Exercise task →
Filter the listing below and copy each line that contains the word "left".

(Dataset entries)
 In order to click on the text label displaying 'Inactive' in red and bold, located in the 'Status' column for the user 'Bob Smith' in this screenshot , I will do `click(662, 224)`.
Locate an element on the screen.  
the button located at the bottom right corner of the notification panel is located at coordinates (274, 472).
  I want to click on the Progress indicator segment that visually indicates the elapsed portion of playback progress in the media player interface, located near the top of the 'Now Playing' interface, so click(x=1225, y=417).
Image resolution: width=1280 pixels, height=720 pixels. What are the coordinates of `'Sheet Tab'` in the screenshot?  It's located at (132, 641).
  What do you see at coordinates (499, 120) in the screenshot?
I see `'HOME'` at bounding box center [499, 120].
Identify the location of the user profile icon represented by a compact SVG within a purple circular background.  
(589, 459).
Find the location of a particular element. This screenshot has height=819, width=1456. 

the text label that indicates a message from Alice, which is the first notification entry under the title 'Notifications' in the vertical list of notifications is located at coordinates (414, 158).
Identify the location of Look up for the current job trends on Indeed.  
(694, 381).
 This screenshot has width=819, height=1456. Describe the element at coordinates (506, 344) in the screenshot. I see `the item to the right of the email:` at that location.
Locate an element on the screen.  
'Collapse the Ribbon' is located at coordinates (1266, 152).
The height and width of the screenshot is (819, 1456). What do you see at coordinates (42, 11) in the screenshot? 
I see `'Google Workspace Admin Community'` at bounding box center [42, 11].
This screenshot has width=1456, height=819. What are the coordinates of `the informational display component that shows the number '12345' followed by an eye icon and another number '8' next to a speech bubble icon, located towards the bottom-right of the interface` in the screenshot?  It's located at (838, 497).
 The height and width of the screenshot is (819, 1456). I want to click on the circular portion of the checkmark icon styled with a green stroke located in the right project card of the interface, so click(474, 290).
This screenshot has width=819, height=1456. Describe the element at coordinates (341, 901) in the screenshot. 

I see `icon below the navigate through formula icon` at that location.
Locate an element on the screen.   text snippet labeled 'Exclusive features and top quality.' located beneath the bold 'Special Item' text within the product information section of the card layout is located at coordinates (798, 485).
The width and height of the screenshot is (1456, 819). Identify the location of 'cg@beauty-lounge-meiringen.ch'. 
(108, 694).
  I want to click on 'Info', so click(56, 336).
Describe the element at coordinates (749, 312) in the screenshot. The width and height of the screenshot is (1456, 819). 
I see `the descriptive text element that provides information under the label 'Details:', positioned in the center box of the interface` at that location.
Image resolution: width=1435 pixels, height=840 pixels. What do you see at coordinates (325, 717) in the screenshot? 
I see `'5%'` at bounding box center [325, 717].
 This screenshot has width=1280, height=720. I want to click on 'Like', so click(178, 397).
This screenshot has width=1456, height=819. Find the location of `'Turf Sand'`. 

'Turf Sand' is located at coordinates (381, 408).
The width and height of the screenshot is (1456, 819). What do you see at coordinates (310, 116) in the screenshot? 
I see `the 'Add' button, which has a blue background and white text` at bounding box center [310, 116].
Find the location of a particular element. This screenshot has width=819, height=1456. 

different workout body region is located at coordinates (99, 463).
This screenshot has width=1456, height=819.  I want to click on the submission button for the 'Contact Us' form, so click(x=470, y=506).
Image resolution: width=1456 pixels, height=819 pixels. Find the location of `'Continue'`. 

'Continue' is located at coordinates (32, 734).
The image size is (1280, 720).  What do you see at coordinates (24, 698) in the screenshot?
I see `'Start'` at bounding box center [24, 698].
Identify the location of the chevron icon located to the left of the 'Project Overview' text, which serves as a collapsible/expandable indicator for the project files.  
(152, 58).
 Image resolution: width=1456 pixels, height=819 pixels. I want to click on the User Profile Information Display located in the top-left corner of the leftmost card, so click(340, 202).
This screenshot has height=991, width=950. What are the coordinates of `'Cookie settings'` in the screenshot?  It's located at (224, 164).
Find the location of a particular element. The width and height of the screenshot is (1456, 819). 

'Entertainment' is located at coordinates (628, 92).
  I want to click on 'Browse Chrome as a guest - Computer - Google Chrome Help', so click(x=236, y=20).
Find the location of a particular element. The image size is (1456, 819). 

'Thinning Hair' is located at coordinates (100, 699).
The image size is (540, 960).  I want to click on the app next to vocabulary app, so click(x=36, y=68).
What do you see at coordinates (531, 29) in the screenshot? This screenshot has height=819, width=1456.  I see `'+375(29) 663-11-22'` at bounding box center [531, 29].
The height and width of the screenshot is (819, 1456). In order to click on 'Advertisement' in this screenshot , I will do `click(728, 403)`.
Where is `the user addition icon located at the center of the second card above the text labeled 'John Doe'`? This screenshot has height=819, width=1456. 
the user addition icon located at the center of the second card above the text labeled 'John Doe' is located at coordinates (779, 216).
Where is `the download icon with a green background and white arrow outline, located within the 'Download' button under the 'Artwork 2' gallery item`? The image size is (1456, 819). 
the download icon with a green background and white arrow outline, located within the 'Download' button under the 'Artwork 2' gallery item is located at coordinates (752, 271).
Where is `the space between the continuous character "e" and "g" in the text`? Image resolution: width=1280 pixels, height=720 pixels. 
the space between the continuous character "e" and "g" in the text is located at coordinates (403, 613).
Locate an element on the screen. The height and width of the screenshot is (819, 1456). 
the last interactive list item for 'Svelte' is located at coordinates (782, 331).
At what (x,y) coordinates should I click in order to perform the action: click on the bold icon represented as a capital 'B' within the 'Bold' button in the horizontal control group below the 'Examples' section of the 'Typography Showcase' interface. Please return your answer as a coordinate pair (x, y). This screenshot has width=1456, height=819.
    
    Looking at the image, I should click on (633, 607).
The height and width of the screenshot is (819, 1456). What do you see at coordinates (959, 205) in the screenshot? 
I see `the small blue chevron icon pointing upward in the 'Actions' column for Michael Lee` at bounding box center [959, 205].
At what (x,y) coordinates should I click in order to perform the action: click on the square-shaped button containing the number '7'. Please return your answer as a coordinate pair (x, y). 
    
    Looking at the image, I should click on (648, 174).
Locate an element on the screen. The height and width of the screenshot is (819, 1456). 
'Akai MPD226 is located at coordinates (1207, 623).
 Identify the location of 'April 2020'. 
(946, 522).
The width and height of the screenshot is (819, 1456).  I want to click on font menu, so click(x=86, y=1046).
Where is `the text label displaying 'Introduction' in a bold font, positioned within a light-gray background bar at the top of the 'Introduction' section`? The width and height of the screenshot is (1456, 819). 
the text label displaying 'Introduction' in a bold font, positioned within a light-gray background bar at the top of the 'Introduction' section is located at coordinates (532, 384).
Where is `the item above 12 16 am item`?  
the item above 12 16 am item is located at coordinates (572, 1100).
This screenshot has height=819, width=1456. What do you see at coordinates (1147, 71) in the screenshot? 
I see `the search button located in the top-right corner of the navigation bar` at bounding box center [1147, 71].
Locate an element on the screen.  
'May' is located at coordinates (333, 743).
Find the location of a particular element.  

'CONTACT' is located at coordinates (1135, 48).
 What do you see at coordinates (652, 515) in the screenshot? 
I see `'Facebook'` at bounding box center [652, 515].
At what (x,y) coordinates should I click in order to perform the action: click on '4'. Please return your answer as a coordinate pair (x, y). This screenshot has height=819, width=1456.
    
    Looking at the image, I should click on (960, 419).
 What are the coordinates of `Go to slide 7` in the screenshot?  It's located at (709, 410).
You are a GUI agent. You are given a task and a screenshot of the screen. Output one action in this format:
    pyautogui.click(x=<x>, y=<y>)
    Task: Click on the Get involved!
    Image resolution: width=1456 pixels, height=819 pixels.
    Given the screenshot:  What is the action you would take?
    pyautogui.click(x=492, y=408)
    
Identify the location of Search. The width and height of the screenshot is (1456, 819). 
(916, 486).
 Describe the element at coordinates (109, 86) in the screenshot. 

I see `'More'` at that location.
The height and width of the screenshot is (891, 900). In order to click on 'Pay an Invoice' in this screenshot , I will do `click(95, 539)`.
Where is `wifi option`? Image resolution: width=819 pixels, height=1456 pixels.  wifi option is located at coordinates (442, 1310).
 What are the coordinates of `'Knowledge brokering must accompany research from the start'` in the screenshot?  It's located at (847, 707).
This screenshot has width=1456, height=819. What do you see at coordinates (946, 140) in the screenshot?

Written response →
Identify the location of the chevron icon located to the left of the 'Project Overview' text, which serves as a collapsible/expandable indicator for the project files.  
 Image resolution: width=1456 pixels, height=819 pixels. I want to click on the User Profile Information Display located in the top-left corner of the leftmost card, so click(340, 202).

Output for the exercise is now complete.